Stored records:
* * *

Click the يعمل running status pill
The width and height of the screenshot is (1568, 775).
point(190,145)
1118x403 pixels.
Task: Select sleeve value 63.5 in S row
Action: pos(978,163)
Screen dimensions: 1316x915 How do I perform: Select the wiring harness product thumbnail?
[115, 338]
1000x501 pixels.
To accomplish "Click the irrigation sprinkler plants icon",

* * *

TASK. Please tally the lines above that contain "Click" and report nothing but the total.

RESULT FOR THIS TASK. 2